New Standing Rock petition: Keep position on nickname
The Standing Rock Sioux Tribal Council has another petition to mull over concerning the Fighting Sioux nickname -- but this manifest of 1,010 names urges the council to stand by a 1992 tribal council resolution asking UND to drop its use of the n...
The Standing Rock Sioux Tribal Council has another petition to mull over concerning the Fighting Sioux nickname -- but this manifest of 1,010 names urges the council to stand by a 1992 tribal council resolution asking UND to drop its use of the name and logo.
The petition, presented to Tribal Chairman Charles Murphy on Friday, was circulated by enrolled members of the tribe who also are alumni of the university.
Nickname supporters on the reservation presented petitions bearing 1,004 signatures to the Tribal Council in March. They have had several meetings with Murphy to try to arrange certification of their petition signatures and a reservation-wide vote.
The anti-nickname petition contains signatures only of Standing Rock tribal members who are at least 18 years old and reside on the reservation, and at least 15 backers are enrolled tribal members and graduates or former students at UND, said Chase Iron Eyes, of Bismarck, the group's spokesman.
Iron Eyes graduated from UND in 2000 with a degree in political science and American Indian studies, later earning a law degree at Denver University.
"When I first attended UND, I didn't have an opinion on the nickname one way or the other," he said Saturday. "But if you are American Indian at UND, you're going to have to form an opinion.
"I grew up on the reservation. It's a complicated thing when you put yourself into a different environment where people have been affected by hundreds of years of misinformation."
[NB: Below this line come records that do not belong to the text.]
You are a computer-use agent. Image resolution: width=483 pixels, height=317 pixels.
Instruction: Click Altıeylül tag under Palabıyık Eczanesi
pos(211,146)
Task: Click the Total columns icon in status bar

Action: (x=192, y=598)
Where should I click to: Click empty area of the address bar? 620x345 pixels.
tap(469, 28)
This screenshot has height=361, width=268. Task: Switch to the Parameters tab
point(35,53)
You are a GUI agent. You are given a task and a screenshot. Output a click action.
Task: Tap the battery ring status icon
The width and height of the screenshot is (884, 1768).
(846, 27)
He said the Fighting Sioux nickname and logo "objectify the Sioux people and all Indian people and dictate what people think an Indian is."
Iron Eyes said he served as president of the UND Indian Association while at the university and participated in many conversations about the nickname.
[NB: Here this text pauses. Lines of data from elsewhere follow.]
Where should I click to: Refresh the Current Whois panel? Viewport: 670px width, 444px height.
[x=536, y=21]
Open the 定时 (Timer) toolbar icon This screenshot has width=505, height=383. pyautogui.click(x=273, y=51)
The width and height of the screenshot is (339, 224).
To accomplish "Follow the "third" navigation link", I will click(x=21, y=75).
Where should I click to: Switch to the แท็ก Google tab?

"I never thought this would take on the life it has," he said.
Archie Fool Bear, a leader of the pro-nickname effort, said his group's petition also meets tribal election law requirements.
"They can say all they want. They're desperate," he said of the new petition's circulators. "The people who signed our petition are from Standing Rock, they are 18, and they want their vote.
"We didn't deceive anybody or advocate for anything," Fool Bear added. "All we told people was that we wanted them to have their say."
He faulted members of the Tribal Council for "finding ways to put this off and stymie us," and he said some council members "are afraid to have a vote because they have taken a personal stand and they might have to eat crow."
Iron Eyes said the nickname and Indian head logo "simply have no place in an evolving society" and should go.
"I have respect for Archie," he said. "It just shows that reasonable people can disagree, and it shows we are a complex people. We don't all think the same way all the time."
In circulating his petition, Iron Eyes said he was assisted by Ira Taken Alive and Wastewin Young, who were students at UND with him, among others.
Despite the State Board of Higher Education's April 8 directive to UND to officially retire the nickname and logo, "several nickname and logo proponents at Standing Rock have persisted in lobbying the council to pay for a non-binding, reservation-wide election to assess tribal members' views on the 'Fighting Sioux' nickname and logo," they wrote in their statement.
The new petition "specifically asks the SRST Council to hold fast to its longstanding position. The process of gathering signatures on the petition was in accordance with SRST election laws."
Nov. 30 deadline
The new petition, like the first, will have to be certified, and it's unclear how long that process will take. After meeting last week with nickname supporters, Murphy said he would schedule a council meeting last Wednesday to consider the supporters' petition, and he said he would assign a second tribal official to help with certification.
The council meeting did not happen Wednesday. Murphy said he would try to convene one this week.
The Fighting Sioux nickname supporters are hoping to have a popular vote on the matter before Nov. 30, the deadline set in a lawsuit settlement agreement with the NCAA for UND to win approval from the Standing Rock and Spirit Lake Sioux tribes.
Spirit Lake voters gave their blessing to continued use of the Fighting Sioux nickname in a two-thirds majority vote last year, and nickname supporters there have urged Standing Rock officials to allow a plebiscite on their reservation as well.
In mid-April, several Spirit Lake members appealed to Gov. John Hoeven to "correct this wrong" by persuading the state board to delay action on the nickname. Hoeven later wrote to the chancellor of the North Dakota University System, urging him to "give due consideration to any vote by the Standing Rock Sioux Tribe" regarding the nickname if a vote occurs before Nov. 30.
On May 6, however, UND President Robert Kelley outlined a process to retire the Fighting Sioux nickname and logo over the course of a year. Because of licensing and contractual agreements, the symbols will continue to be used through the coming school year, he told the University Senate.
Nickname supporters acknowledge the chances of retaining it are slim, but they still hold out hope the State Board can be persuaded to reverse its decision to retire the 80-year-old nickname.